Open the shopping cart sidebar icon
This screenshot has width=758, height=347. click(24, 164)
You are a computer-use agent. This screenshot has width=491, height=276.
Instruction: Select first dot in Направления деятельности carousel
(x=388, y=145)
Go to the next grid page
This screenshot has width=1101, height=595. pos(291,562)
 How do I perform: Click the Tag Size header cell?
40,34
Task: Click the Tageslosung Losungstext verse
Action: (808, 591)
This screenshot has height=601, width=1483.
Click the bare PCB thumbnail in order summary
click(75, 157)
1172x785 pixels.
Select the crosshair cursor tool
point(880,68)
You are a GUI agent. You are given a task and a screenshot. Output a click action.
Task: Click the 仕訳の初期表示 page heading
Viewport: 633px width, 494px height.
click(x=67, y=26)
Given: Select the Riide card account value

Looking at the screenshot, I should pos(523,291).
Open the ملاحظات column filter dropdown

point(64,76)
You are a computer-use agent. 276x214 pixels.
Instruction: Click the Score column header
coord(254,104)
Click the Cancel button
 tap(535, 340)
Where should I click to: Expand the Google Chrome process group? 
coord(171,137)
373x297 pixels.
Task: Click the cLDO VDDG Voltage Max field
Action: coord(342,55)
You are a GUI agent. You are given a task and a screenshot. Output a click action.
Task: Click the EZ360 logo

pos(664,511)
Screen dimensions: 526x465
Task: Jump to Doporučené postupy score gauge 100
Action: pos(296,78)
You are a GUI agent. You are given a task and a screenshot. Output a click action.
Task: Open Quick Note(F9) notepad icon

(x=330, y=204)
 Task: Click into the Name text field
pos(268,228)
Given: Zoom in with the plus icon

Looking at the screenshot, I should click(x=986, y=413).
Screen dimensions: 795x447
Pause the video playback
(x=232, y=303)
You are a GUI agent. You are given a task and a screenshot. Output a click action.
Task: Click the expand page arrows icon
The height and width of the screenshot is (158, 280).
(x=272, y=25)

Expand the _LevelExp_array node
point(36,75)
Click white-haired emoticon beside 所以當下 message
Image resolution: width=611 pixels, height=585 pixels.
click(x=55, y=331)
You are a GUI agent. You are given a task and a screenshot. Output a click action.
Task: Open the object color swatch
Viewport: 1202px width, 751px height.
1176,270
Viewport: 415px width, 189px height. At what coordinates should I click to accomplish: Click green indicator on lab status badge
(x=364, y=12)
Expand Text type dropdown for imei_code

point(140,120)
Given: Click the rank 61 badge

****************

All entries must be repeated exactly.

Open the shopping cart sidebar icon
This screenshot has width=758, height=347. click(24, 164)
You are a computer-use agent. This screenshot has width=491, height=276.
Instruction: Select first dot in Направления деятельности carousel
(x=388, y=145)
Go to the next grid page
This screenshot has width=1101, height=595. pos(291,562)
 How do I perform: Click the Tag Size header cell?
40,34
Task: Click the Tageslosung Losungstext verse
Action: (808, 591)
This screenshot has height=601, width=1483.
Click the bare PCB thumbnail in order summary
click(75, 157)
1172x785 pixels.
Select the crosshair cursor tool
point(880,68)
You are a GUI agent. You are given a task and a screenshot. Output a click action.
Task: Click the 仕訳の初期表示 page heading
Viewport: 633px width, 494px height.
click(x=67, y=26)
Given: Select the Riide card account value

Looking at the screenshot, I should pos(523,291).
Open the ملاحظات column filter dropdown

point(64,76)
You are a computer-use agent. 276x214 pixels.
Instruction: Click the Score column header
coord(254,104)
Click the Cancel button
 tap(535, 340)
Where should I click to: Expand the Google Chrome process group? 
coord(171,137)
373x297 pixels.
Task: Click the cLDO VDDG Voltage Max field
Action: coord(342,55)
You are a GUI agent. You are given a task and a screenshot. Output a click action.
Task: Click the EZ360 logo

pos(664,511)
Screen dimensions: 526x465
Task: Jump to Doporučené postupy score gauge 100
Action: pos(296,78)
You are a GUI agent. You are given a task and a screenshot. Output a click action.
Task: Open Quick Note(F9) notepad icon

(x=330, y=204)
 Task: Click into the Name text field
pos(268,228)
Given: Zoom in with the plus icon

Looking at the screenshot, I should click(x=986, y=413).
Screen dimensions: 795x447
Pause the video playback
(x=232, y=303)
You are a GUI agent. You are given a task and a screenshot. Output a click action.
Task: Click the expand page arrows icon
The height and width of the screenshot is (158, 280).
(x=272, y=25)

Expand the _LevelExp_array node
point(36,75)
Click white-haired emoticon beside 所以當下 message
Image resolution: width=611 pixels, height=585 pixels.
click(x=55, y=331)
You are a GUI agent. You are given a task and a screenshot. Output a click action.
Task: Open the object color swatch
Viewport: 1202px width, 751px height.
1176,270
Viewport: 415px width, 189px height. At what coordinates should I click to accomplish: Click green indicator on lab status badge
(x=364, y=12)
Expand Text type dropdown for imei_code

point(140,120)
Given: Click the rank 61 badge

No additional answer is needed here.